Can The Political Concerns Of Corporate Officers in California Be Of Any Concern Of The Corporation?
Thursday, April 10, 2014

Suppose a corporation’s Chief Executive Officer becomes involved in a particularly abhorent (but legal) political movement.  Suppose further that the Board of Directors is concerned that the corporation’s stockholders, customers and employees will sell their shares, take their business elsewhere, or quit should they discover what the CEO does in her spare time.  What can/should the Board do, if anything?

If the CEO is employed in California one thing that the Board should do is consult with labor and employment counsel about the following two provisions of the California Labor Code:

Section 1101

No employer shall make, adopt, or enforce any rule, regulation, or policy:

(a) Forbidding or preventing employees from engaging or participating in politics or from becoming candidates for public office.

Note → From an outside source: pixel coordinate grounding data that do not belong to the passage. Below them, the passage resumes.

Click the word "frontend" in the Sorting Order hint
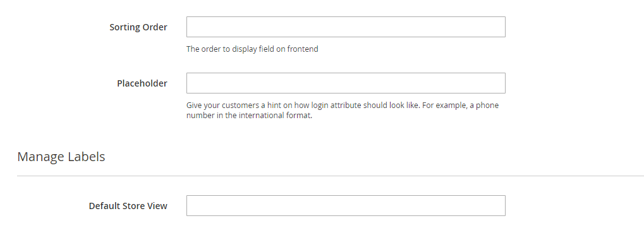The width and height of the screenshot is (644, 247). [x=303, y=49]
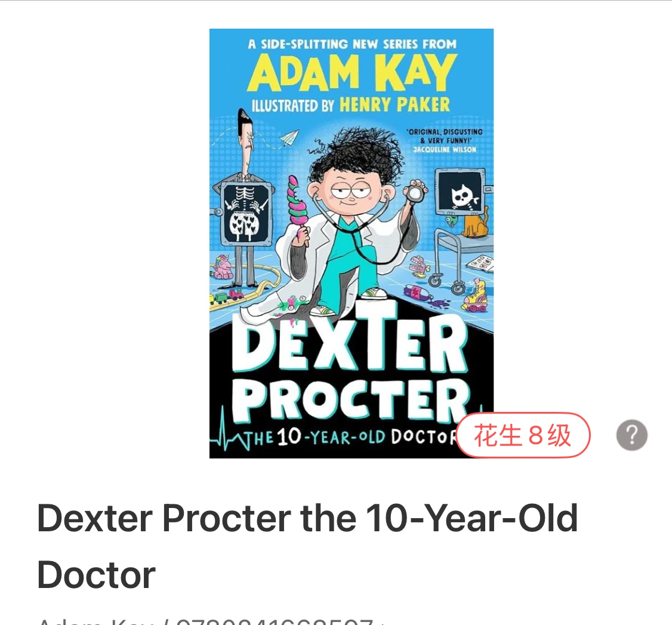Tap the 花生 8级 level badge
This screenshot has height=625, width=672.
point(523,435)
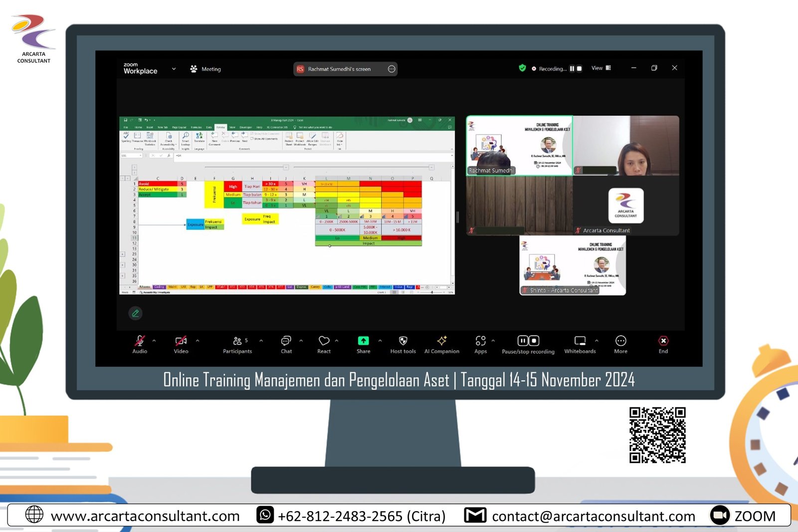Toggle Pause/stop recording in bottom toolbar
The height and width of the screenshot is (532, 798).
(528, 342)
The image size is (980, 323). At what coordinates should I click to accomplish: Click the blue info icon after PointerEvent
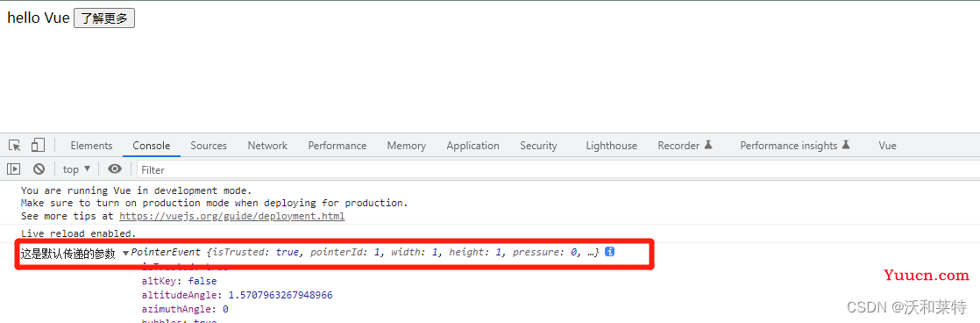[x=609, y=252]
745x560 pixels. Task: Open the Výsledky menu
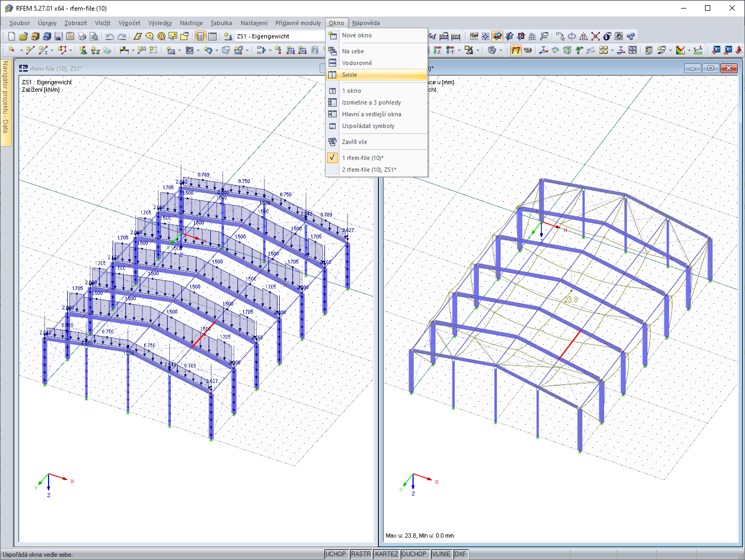click(x=160, y=23)

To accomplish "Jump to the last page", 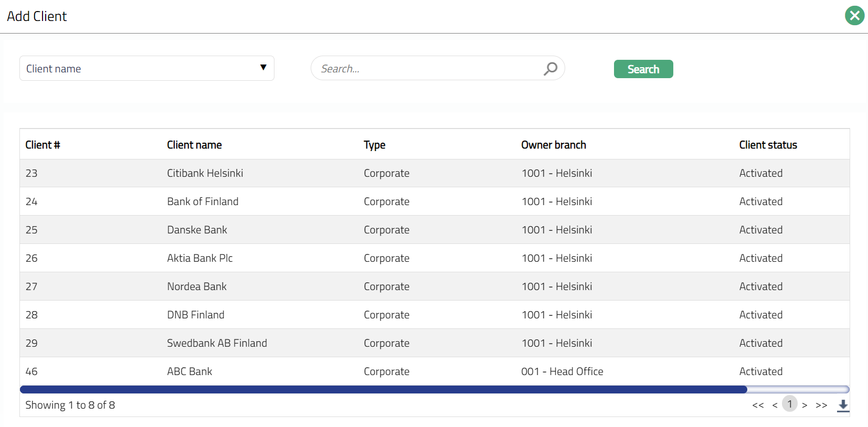I will (x=821, y=405).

(b) Controlling or directing, or tending to control or direct the political activities or affiliations of employees.

Section 1102

No employer shall coerce or influence or attempt to coerce or influence his employees through or by means of threat of discharge or loss of employment to adopt or follow or refrain from adopting or following any particular course or line of political action or political activity.

As explained by the California Supreme Court, these two sections “serve to protect ‘the fundamental right of employees in general to engage in political activity without interference by employers.’” Gay Law Students Ass’n v. Pac. Tel. & Tel. Co., 24 Cal. 3d 458, 488 (Cal. 1979) quoting Fort v. Civil Service Commission  61 Cal.2d 331, 335 (1964).